Re: [Ifeffit] Ifeff calculation
Hi, Carlo and Matt or others
Attached please find the cif crystal structure data file for NaReO4 that was downloaded from Crystallography Open database. As I added it into Artemis for calculation, it gave error message saying that it has more than 500 atoms that exceeds the limit. Could you help to troubleshooting?? Thanks a lot.
Dien Li
-----Original Message-----
From: Ifeffit
Matt,
Glad to read your impressions of EXAFS LCF. I've had reasonable success with LCF using EXAFS spectra generated by ab initio molecular dynamics (AIMD) to figure out the local structure of dopants whose preferred coordination is symmetrically dissimilar from the crystals they inhabit, i.e. for which there are no good experimental standards. This can be pretty tough to do accurately with shell-by-shell fitting.
As you point out, disorder is a huge hurdle (in both LCF and shell-by-shell EXAFS analysis). We assume that a good AIMD model will simulate thermal disorder pretty well, but there are likely differences in configurational disorder between a periodic infinite structure and the real material due to defects. Fortunately, defects can be explicitly accounted for in a simulation, assuming you have the computational capability to screen a set of defect configurations.

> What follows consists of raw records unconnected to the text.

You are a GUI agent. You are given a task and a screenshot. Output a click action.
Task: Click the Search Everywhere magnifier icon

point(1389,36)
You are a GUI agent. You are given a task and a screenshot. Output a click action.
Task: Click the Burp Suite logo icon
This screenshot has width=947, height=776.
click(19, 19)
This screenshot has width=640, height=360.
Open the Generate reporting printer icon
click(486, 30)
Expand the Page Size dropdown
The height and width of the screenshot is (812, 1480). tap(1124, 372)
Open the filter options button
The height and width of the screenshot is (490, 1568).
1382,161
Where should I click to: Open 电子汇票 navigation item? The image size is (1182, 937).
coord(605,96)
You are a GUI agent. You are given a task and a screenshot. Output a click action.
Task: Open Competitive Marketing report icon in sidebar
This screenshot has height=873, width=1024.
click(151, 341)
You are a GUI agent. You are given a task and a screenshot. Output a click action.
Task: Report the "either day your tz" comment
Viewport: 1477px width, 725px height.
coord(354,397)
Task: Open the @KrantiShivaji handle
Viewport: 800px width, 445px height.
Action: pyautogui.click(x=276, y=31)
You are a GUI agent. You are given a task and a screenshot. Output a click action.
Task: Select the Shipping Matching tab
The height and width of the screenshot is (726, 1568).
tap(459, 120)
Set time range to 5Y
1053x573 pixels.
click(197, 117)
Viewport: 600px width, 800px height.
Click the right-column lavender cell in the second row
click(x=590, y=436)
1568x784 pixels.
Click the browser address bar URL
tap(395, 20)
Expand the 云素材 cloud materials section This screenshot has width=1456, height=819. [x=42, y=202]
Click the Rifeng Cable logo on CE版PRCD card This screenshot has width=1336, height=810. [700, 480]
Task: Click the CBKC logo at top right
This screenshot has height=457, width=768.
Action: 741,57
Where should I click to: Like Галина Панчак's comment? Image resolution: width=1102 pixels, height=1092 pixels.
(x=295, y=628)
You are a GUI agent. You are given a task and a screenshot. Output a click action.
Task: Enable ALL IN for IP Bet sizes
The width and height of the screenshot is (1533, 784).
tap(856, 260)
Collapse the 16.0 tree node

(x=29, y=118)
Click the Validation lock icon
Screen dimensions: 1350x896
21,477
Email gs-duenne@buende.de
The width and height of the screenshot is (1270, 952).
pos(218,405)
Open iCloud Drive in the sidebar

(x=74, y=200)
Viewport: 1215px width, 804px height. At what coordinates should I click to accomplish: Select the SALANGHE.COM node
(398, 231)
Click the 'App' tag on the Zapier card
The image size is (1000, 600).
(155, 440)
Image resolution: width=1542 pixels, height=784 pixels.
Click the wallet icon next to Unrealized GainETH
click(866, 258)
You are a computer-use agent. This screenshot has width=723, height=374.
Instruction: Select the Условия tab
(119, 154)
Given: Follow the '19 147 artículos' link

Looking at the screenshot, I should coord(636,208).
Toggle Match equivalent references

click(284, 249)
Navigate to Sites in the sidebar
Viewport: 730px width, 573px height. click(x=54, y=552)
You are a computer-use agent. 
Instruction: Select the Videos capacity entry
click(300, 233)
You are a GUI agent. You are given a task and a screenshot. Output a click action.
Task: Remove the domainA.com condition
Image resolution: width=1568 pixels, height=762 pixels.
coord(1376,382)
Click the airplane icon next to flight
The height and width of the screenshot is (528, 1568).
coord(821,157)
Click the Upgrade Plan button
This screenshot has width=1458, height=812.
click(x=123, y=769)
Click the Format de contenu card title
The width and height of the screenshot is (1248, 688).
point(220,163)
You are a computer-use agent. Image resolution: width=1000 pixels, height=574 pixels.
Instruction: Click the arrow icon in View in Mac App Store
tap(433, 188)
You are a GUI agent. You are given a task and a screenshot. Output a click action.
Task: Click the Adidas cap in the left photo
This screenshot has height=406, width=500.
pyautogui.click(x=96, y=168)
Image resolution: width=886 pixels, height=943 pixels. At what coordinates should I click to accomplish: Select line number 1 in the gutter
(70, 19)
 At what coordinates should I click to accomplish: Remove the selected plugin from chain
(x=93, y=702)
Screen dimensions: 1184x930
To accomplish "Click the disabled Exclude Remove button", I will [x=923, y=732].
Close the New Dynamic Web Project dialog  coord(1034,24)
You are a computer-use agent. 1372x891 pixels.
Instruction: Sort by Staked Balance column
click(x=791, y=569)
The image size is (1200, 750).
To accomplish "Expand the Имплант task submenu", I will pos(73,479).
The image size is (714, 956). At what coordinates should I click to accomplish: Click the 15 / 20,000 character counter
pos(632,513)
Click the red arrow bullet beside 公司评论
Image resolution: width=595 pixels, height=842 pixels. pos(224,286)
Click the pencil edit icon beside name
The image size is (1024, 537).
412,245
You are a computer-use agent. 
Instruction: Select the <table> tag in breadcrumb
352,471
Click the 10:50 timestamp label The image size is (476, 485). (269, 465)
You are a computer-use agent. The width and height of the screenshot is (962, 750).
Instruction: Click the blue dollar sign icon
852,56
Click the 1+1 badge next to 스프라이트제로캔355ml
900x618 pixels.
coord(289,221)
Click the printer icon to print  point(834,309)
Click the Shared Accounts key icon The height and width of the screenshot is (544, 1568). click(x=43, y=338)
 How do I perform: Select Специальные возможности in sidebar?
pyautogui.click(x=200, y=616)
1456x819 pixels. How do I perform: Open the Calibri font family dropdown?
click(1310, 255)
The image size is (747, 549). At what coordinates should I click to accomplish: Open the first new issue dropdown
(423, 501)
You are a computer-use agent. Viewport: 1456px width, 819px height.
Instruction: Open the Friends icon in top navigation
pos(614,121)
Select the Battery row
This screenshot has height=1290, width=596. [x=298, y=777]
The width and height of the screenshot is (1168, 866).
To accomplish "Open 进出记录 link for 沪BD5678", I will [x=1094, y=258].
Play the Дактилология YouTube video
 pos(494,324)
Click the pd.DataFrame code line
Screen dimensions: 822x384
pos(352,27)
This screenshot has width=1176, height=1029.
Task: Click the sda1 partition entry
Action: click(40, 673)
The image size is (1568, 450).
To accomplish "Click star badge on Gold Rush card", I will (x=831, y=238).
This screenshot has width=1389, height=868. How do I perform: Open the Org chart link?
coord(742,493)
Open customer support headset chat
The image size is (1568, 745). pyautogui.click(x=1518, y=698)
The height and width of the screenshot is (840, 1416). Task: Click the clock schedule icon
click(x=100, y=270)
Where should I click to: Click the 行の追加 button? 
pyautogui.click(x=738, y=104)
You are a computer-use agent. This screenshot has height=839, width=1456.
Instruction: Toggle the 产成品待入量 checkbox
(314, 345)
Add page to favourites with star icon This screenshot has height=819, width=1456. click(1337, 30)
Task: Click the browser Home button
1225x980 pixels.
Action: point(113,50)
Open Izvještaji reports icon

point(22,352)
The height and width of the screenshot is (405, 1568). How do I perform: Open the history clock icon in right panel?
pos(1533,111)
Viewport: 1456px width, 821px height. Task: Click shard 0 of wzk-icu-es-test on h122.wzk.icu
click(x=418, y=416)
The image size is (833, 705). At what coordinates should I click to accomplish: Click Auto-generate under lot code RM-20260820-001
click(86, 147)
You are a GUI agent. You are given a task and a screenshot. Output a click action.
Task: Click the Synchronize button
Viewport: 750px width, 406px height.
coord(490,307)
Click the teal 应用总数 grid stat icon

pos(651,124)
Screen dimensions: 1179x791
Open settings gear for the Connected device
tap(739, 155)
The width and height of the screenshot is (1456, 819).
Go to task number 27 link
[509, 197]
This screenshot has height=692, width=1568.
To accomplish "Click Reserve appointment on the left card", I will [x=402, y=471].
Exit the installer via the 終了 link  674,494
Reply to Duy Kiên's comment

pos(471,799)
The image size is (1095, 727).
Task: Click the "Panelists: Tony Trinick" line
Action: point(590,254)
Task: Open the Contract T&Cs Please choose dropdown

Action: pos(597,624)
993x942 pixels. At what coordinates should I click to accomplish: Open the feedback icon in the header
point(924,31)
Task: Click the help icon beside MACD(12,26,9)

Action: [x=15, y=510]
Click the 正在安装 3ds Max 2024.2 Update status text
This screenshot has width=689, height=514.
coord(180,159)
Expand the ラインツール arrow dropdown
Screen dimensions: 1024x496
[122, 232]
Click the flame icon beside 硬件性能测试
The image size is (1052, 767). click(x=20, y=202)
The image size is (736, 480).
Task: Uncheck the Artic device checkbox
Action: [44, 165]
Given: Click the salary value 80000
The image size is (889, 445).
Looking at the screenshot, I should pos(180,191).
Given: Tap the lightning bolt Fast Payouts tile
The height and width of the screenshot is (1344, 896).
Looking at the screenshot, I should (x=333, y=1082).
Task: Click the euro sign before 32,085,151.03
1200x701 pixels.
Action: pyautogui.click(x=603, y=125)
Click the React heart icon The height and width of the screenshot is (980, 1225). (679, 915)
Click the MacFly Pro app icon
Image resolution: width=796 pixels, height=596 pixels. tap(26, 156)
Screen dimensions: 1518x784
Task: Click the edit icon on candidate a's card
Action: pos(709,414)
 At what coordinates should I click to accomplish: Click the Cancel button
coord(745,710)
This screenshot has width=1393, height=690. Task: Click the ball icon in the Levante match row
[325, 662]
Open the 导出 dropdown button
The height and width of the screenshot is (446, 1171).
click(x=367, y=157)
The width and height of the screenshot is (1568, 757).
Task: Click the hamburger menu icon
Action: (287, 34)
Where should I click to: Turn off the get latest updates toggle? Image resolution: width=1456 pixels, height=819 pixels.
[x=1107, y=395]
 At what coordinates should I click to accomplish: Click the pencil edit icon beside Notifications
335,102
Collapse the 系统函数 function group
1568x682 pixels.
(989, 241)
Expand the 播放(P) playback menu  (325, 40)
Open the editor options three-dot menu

Background subtraction should ideally be done using the same procedure for all data. Theoretical data could be used to refine a background subtraction procedure; spline fit parameters such as Rbkg or clamping may be tweaked to improve agreement between a simulated chi(k) and a measured standard over a reasonable k-range.
Simulating spectra with a range of binding energy offsets can explicitly address the problem of E0 choice, but it can also be used as a fudge factor for strain. In my LCFs, dE0 is the only parameter besides the fractions of the chosen phases.
To address the above problems, benchmarking is key. Quantitative agreement should be sought between simulated spectra and experimental standards to ensure the theory is sound and the chi(k) extraction is reasonable. However, there are probably still systematic sources of error which are larger than the uncertainties Athena's LCF tool will report; I agree with Mike's practical estimate of 10% or so.
I discuss these issues in somewhat greater detail in my recent (open access!) article that demonstrates how LCF using AIMD-simulated spectra yields answers that shell-by-shell fitting struggles with due to multiple overlapping components: https://pubs.acs.org/doi/10.1021/acs.est.8b00297
Martin
On Sun, Aug 12, 2018 at 10:19 PM, Matt Newville < newville@cars.uchicago.edu> wrote:
Hi Mike,
On Thu, Aug 9, 2018 at 10:04 PM Mike Massey
wrote: This is interesting. Could you say more about your skepticism of the robustness of EXAFS LCF, Matt?
To be fair, it suffers from many of the same drawbacks of XANES LCF, plus others. But I'm curious about your thoughts on it since yours seems to be what amounts to a "strong opinion" on the subject.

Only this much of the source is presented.